┌─ Texto fornecido

O Curso de Psicoses surgiu de um chamado do Mario e de um grupo oriundo do Setor de Saúde Mental e Instituições do Departamento, com a finalidade de contribuir para a formação dos profissionais que atuavam nos equipamentos da rede municipal de saúde na gestão de Luiza Erundina. Fiz parte da criação deste curso junto com Alexandra Sterian, Eliane Berger, Mario Fuks, Nayra Cesaro Penha Ganhito, Renata Caiaffa e Fernando Cantalice de Medeiros (que infelizmente não chegou a ver o curso acontecer). Era um grupo composto, em sua maioria, por jovens psicanalistas que haviam concluído o curso de psicanálise há pouco tempo. Mario, que havia sido professor de muitos de nós, exercia no grupo um papel de liderança e tornou-se naturalmente o coordenador do curso.

Nos unia o desejo de criar coletivamente, de transmitir e de aprender transmitindo psicanálise num contexto marcado pelos avanços da Reforma Psiquiátrica no Brasil. O projeto requeria algumas ferramentas teóricas e disponibilidade de investir (e muito!!!). O curso era artesanalmente construído e para isso contávamos com as reuniões semanais dos professores, prática que persiste até hoje no curso de Psicopatologia. Nessas reuniões conversamos sobre os conteúdos teóricos a serem desenvolvidos no curso; buscamos elaborar a experiência vivida com os alunos; refletimos sobre as formas de transmissão e, ainda, sobre o contexto institucional (Sedes e Departamento de Psicanálise), e sobre o contexto social e político em que ela ocorre. Além da reunião semanal, contamos também com o recurso de uns assistirmos às aulas de outros professores para que possamos, de fato, desenvolver um projeto juntos. As características, tanto da forma de coordenação exercida pelo Mario, que sempre compartilhou conosco as decisões a respeito do curso, quanto dos dispositivos que criamos, trouxeram contribuições fundamentais para minha formação como psicanalista e como professora e criaram as condições para a transmissão da função de coordenação dentro da equipe.

Depois de 5 anos coordenando o curso Psicoses, Concepções Teóricas e Estratégias Institucionais e 23 anos coordenando o curso Psicopatologia Psicanalítica e Clínica Contemporânea, Mario Fuks deixou a coordenação do curso.  Ele saiu da coordenação mas continuará, de diferentes formas, contribuindo com a equipe de professores. Foi com satisfação e, também, lisonjeada, que recebi do Mario, no início deste ano, o bastão da coordenação inaugurando, no curso, uma prática de revezamento desta função entre membros da equipe de professores.

Então, neste momento, queria agradecer ao Mario e aos colegas do curso pela preciosa participação no meu processo de formação e pela confiança que me permite ser hoje coordenadora do Curso.

└─
┌─ Material de estudo

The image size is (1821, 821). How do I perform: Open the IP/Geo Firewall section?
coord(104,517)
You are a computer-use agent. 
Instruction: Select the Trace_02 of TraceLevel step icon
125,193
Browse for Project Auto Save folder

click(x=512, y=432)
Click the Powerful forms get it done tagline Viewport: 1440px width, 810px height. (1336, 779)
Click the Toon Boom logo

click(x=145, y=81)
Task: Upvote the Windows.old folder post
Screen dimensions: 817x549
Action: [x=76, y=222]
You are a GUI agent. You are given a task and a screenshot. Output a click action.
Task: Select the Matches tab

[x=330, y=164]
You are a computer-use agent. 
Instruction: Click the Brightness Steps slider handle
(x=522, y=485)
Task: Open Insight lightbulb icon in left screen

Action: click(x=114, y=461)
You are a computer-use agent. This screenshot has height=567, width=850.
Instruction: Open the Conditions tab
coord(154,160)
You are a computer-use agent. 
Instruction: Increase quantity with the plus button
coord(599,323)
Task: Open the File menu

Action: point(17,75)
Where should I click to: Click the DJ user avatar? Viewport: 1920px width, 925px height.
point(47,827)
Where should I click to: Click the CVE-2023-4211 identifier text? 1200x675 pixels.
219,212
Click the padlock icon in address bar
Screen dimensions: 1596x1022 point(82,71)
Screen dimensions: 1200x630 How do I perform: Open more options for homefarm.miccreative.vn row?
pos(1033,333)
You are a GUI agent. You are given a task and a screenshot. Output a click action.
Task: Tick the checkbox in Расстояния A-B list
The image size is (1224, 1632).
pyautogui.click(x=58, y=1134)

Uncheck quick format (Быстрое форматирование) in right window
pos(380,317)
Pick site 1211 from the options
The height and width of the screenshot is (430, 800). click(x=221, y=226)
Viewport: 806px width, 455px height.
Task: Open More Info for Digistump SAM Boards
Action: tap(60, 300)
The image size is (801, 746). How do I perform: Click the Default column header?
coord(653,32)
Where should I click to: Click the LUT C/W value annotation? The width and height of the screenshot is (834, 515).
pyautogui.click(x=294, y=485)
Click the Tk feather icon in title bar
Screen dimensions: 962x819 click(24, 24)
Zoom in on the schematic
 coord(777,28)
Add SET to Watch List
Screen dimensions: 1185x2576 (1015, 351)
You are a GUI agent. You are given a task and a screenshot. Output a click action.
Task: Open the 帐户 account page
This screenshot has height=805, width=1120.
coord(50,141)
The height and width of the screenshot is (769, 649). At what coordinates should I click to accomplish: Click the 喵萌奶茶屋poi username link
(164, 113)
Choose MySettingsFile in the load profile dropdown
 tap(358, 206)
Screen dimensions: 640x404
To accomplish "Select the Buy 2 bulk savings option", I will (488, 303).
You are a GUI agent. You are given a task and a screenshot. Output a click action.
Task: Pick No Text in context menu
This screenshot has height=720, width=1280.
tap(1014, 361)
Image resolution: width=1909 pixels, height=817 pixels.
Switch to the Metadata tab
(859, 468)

└─

Descrição da tarefa: Dê continuidade ao texto sobre o Curso de Psicoses e sua coordenação, começando logo depois da última frase.

Espaço da resposta:
Desde sua criação, foram muitos os aportes e contribuições de colegas e grupos dentro do Departamento para que o projeto do curso pudesse se desenvolver.

Com carinho conto para vocês que trabalharam conosco: Adriana Victorio Morettin, Alexandra Sterian, Aline Eugênia Camargo, Ana Lucia Amoratti, Helena M. Albuquerque, Luciana Cartocci, Marli Ciriaco Vianna, Maria Beatriz Costa Carvalho Vannuchi, Nayra Cesaro Penha Ganhito, Renata de Azevedo Caiaffa.

O Grupo de Trabalho e Pesquisa Psicanálise e Contemporaneidade, do qual também fiz parte, tem um lugar especial na construção de nosso projeto e na busca de caminhos teóricos para a reflexão do que se passa na contemporaneidade. Do GTEP, tivemos o privilégio de receber ótimos professores que trouxeram de sua experiência neste grupo uma especial atenção à forma como os alunos se apropriam daquilo que buscamos transmitir.

Gostaria de lhes contar muitas coisas a respeito dessas contribuições, mas corro o risco de ficar falando até amanhã e vocês não iriam gostar.

Atualmente, formamos uma equipe composta por psicanalistas com diferentes escolhas teóricas e diferentes trajetórias dentro e fora do Departamento. Há algo que temos em comum, entretanto, que é uma grande implicação com a tarefa da transmissão. Algumas vezes nos julgamos muito auto exigentes, mas o fato é que temos nos mantido uma equipe que reinventa o curso a cada aula que dá. Isso é muito trabalhoso, mas permite que a gente continue aprendendo ao transmitir. O retorno que temos de muitos alunos é que nossa implicação é percebida e isso favorece a construção de um elo importante deles com o curso.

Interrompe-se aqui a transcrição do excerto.